Records concerning the year-long Cornell University Centennial observance (1964-65) and the related development program, including correspondence and preliminary plans and statements; mimeographed minutes, memoranda, studies, reports, and agenda of the Planning Committee, established in 1960; statements of long-range plans and goals submitted to the Committee by the Deans of each of the Colleges and Schools in Ithaca; reports prepared by various university departments and divisions for meetings with the Sub-Committees on the Humanities, the Natural Sciences, and the Social Sciences and reports of these sub-committees; papers written by staff and faculty members on university-wide problems; drafts and final copies of Centennial brochures; correspondence, scripts, and memoranda mainly of the Centennial Celebration Committee pertaining to Convocation (October 1964), Cornell Week at Lincoln Center (March 1965), Charter Week (April-May 1965), the presentation at Cornell of Berlioz's TE DEUM by the Philadelphia Orchestra, Alumni Reunion Week culminating in the son et lumière program, written and produced by Donald Mainwaring, and other Centennial events; also programs, texts of addresses and symposia and other printed matter, committee minutes, schedules, invitations, photographs, press releases, and tape recordings; congratulatory letters and approximately 120 scrolls and similar documents from colleges, universities, and learned societies here and abroad.
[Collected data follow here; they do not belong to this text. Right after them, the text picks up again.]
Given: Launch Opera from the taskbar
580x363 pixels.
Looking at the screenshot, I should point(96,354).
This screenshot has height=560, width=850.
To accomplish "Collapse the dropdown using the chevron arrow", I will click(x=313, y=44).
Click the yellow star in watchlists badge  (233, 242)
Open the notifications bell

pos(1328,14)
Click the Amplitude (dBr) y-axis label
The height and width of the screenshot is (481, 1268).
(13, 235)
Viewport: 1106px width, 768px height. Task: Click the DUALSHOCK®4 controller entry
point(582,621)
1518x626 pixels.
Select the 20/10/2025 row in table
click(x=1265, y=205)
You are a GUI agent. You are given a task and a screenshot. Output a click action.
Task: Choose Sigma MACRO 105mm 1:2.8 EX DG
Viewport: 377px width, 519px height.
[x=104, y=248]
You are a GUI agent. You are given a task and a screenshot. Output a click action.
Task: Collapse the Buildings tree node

The chief correspondents are Robert Kidera and John Marcham; other persons represented in the records include Sir Eric Ashby, Morris Bishop, Walter Bruska, Richard H. Comstock, Alfred R. Crawford, Arthur H. Dean, Mary H. Donlon, George Healy, Karel Husa, Ernest Leet, Thomas Mackesey, Deane W. Malott, Otakar Matousek, Janson Noyes, Jr., Eugene Ormandy, James A. Perkins, Felix Reichmann, Adlai Stevenson, and James L. Zwingle.
ArchivalResource:
12.6 cubic ft.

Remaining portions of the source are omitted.